Remittances as Development Finance

Remittances flow to developing countries at volumes that dwarf official development assistance. They are also the least understood and most poorly governed form of development finance.

The Scale of Remittance Flows

Remittances — the money that migrants send to family members in their countries of origin — have grown into one of the largest financial flows between rich and developing countries, significantly exceeding official development assistance in total volume and in the breadth of recipient populations they reach. Unlike ODA, remittances are not channelled through government or multilateral institutions — they flow directly to households, serving as income support, education finance, healthcare expenditure, and small business capitalisation for the receiving families.

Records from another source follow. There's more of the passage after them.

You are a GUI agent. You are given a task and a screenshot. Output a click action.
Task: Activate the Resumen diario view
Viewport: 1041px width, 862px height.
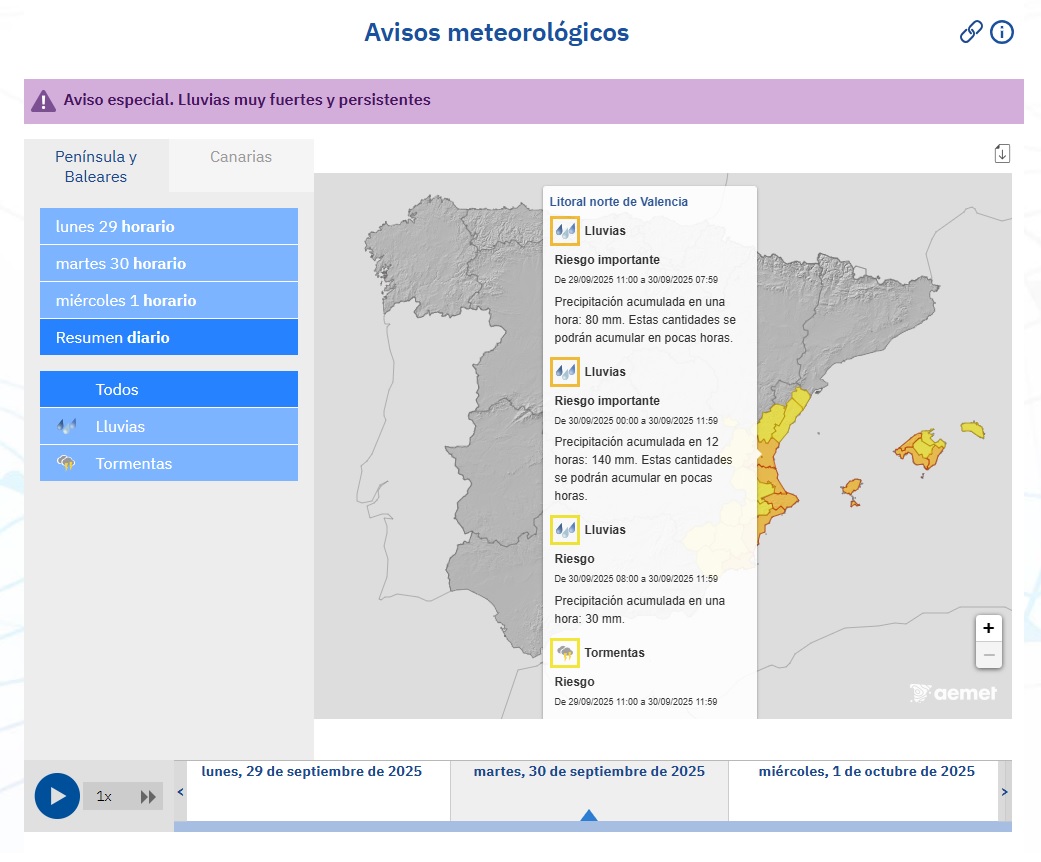pyautogui.click(x=168, y=337)
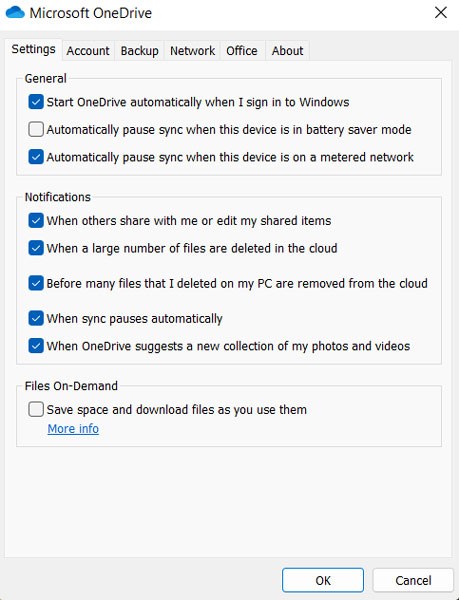
Task: Toggle Before many files removed from cloud checkbox
Action: pos(36,284)

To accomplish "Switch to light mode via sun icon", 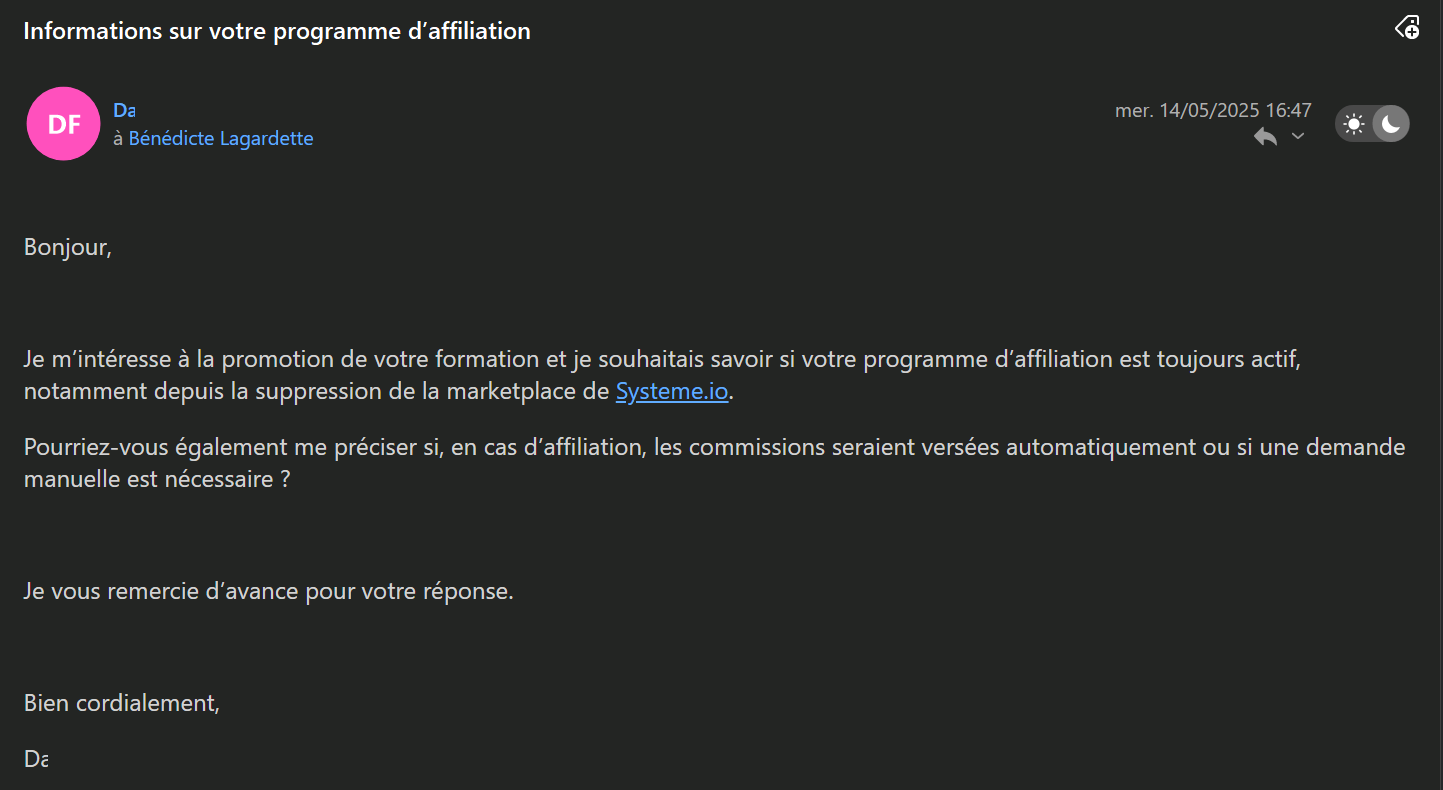I will 1354,124.
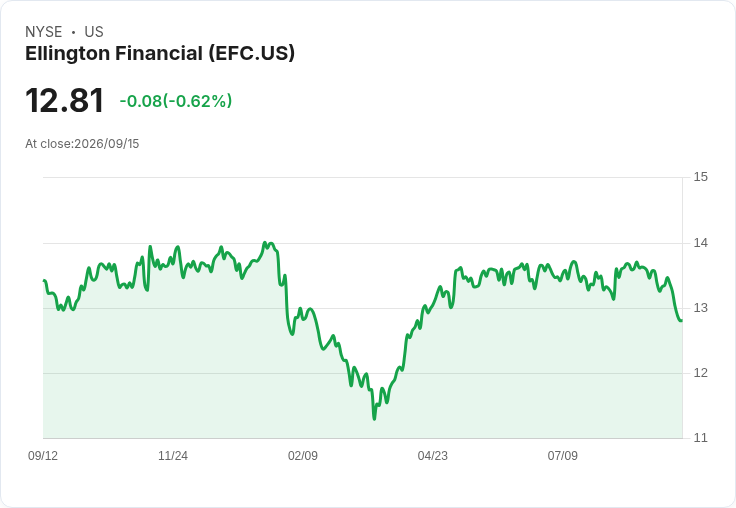Click the -0.08(-0.62%) price change

coord(176,101)
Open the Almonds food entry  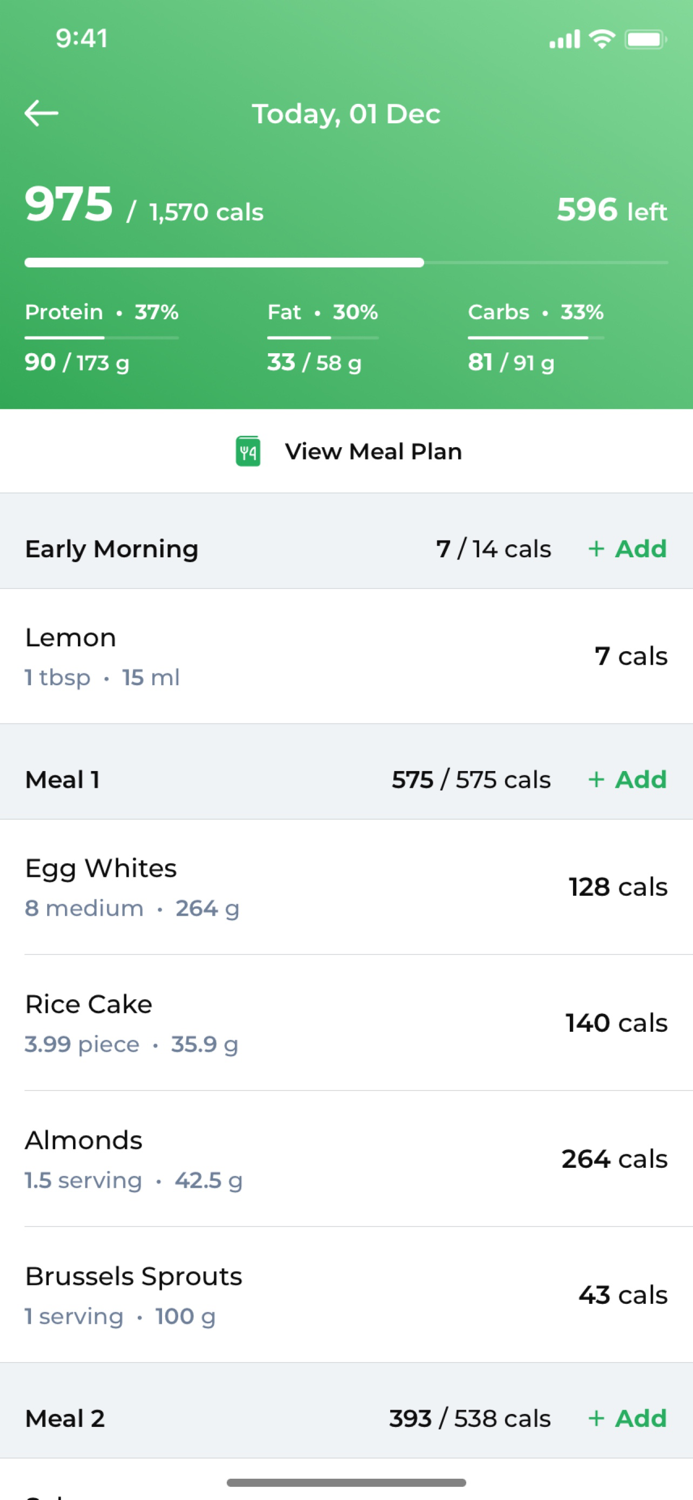pos(346,1159)
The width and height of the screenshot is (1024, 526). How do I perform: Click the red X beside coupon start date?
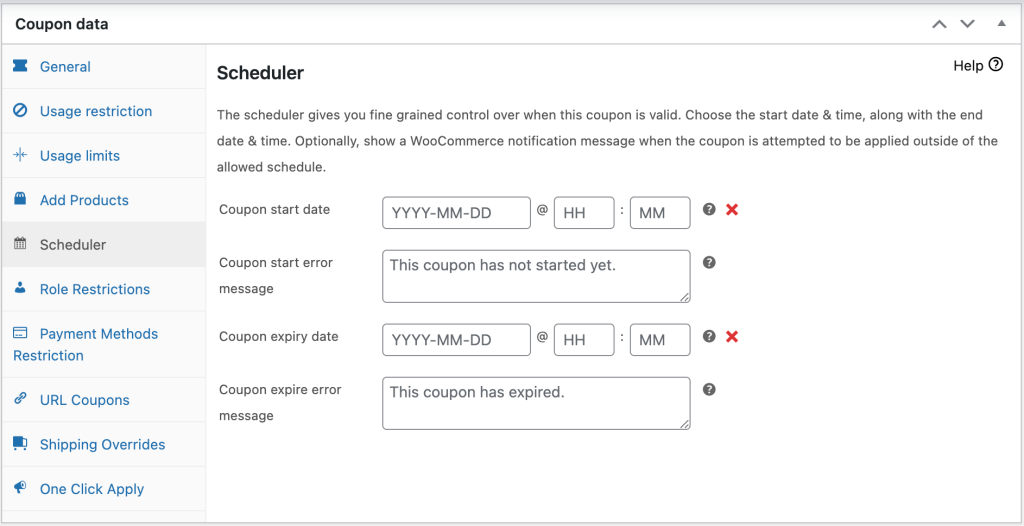[732, 210]
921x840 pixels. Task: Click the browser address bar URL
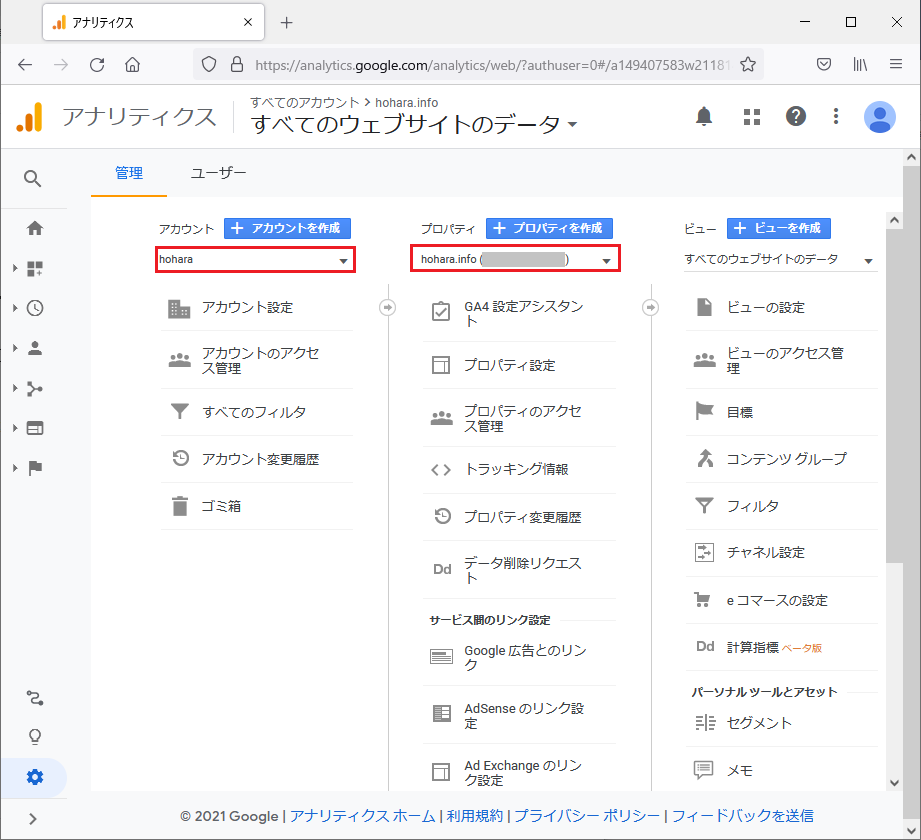pyautogui.click(x=490, y=65)
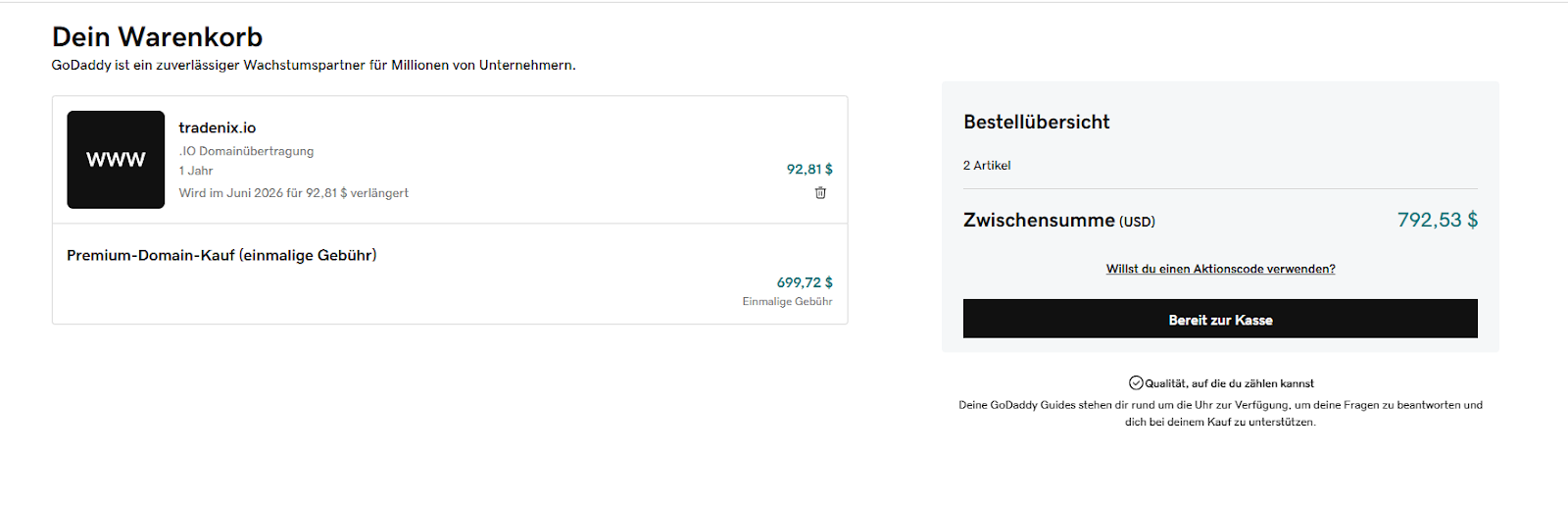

This direct household delivery mechanism gives remittances several characteristics that make them highly effective as poverty reduction instruments: they reach the households that most need them rather than the projects and programmes that government budget processes prioritise, they arrive on the schedule that receiving households need rather than the disbursement schedule that institutional finance imposes, and they are spent on the priorities that receiving households identify rather than the priorities that donor or government preferences determine.

The Cost Problem

The primary governance failure in the remittance system is the cost of transfer. The global average cost of sending remittances — the fees charged by the money transfer operators, correspondent banks, and payment processors that handle the transactions — has declined from over ten percent of transferred value two decades ago to around six percent today. This remains extraordinarily high for a financial transfer, and represents a significant tax on the development finance that remittances provide. The sustainable development goal of reducing remittance costs to three percent of transferred value by 2030 would, if achieved, release additional billions annually to receiving households — a development gain achievable primarily through regulatory reform rather than new resource mobilisation.

Remittances are the most effective development finance instrument available — targeted, demand-driven, and directly reaching the people who need it. The governance failure that keeps their transfer cost at six percent is a regulatory choice that taxes development finance at the point of transfer. Addressing it is among the highest-return institutional reforms available in the development space.